O porteiro de Borges

Somos seres narrativos, entendemos o mundo a partir de nossas experiências passadas

Quando me convidaram para escrever uma coluna no jornal Plural, a primeira sensação foi de euforia. Escrever uma coluna num jornal, uau! Desde que descobri existirem colunas, e jornais, sonho com isso. Um instante depois, contudo, tomou-me o que os entendidos chamam de ansiedade e os familiares de dor de barriga: mas, escrever sobre o quê?

A primeira providência foi conversar com o editor, que achou ótima a ideia de escrever sobre literatura, e péssima a de citar qualquer poeta desconhecido da Mongólia membro de um movimento artístico de duzentos anos atrás conhecido por umas seis pessoas no mundo. Ok, conselho anotado! Literatura é legal, referências eruditas desperdiçadas são chatíssimas. A segunda dica veio de um amigo, cujos textos adoro: converse com os leitores, escreva para eles como se estivesse falando com entes queridos. Apresente-se! Minha família só fala gritando, mas entendi a ideia. E, entre uma dica e outra, chegamos a estes dois primeiros parágrafos. Vamos ao terceiro.
══════════
- _Instrução A_
Reproduza sem alterações todas as linhas dos registros abaixo, do primeiro ao último, deixando as imagens de fora.

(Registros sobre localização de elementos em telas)
══════════
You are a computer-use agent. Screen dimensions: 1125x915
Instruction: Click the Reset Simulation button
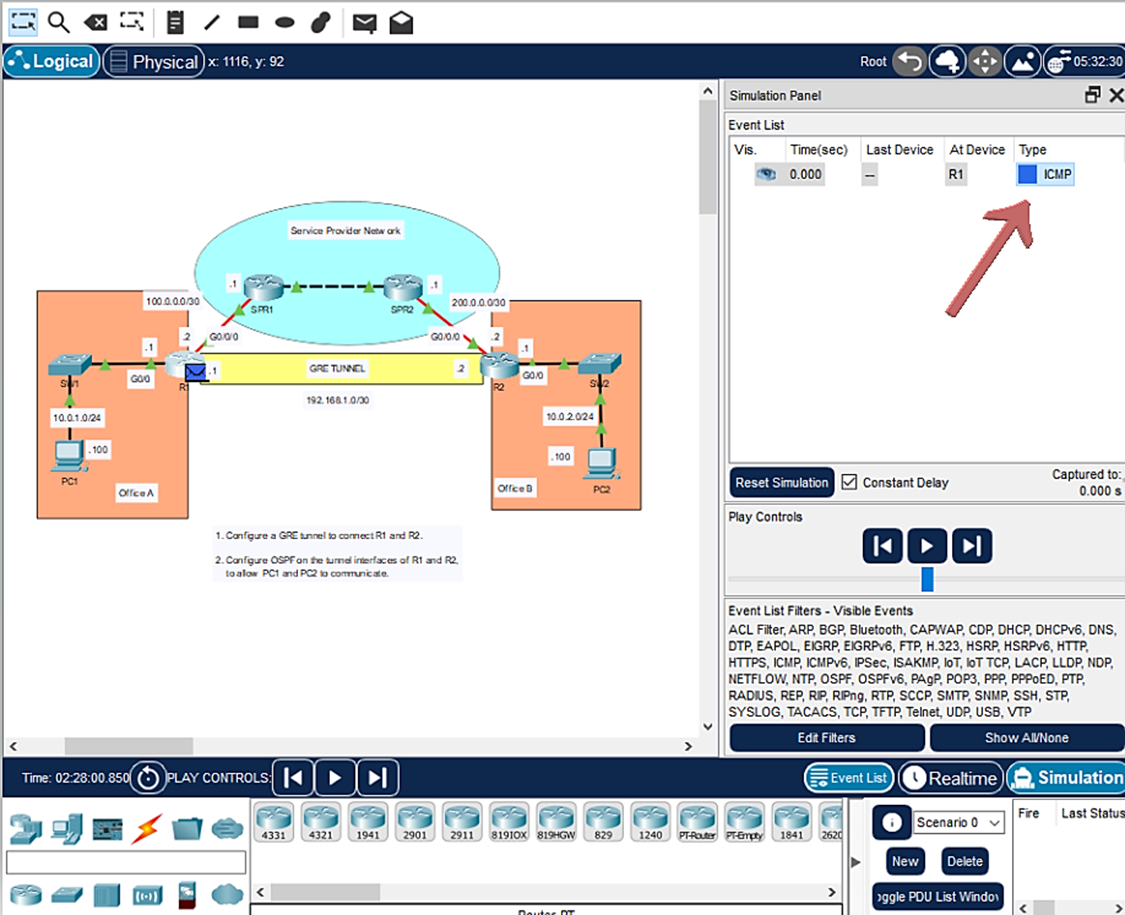pyautogui.click(x=781, y=482)
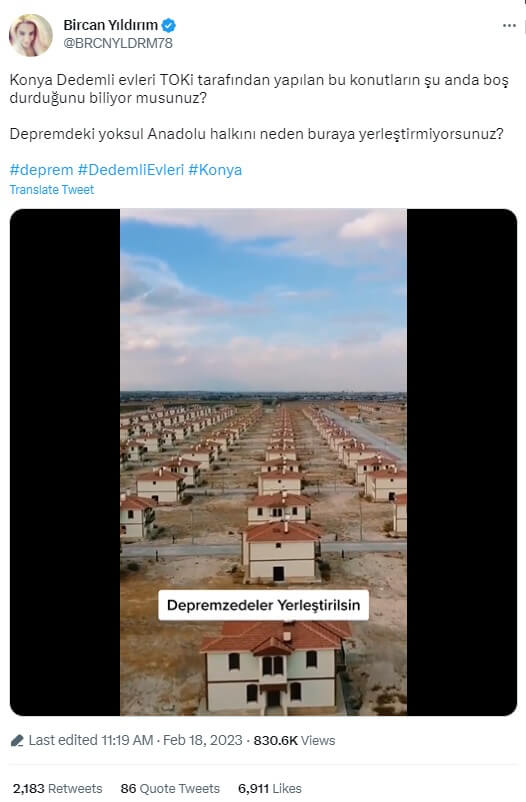Screen dimensions: 526x802
Task: Click Bircan Yıldırım's profile avatar
Action: point(31,35)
══════════
- _Instrução B_
Segundo a coluna, como o editor reagiu à ideia de escrever sobre literatura?

- _Resposta completa A_
You are a computer-use agent. Screen dimensions: 1125x915
Instruction: Click the Reset Simulation button
pyautogui.click(x=781, y=482)
Screen dimensions: 526x802
Task: Click Bircan Yıldırım's profile avatar
Action: point(31,35)

- _Resposta completa B_
Achou a ideia ótima.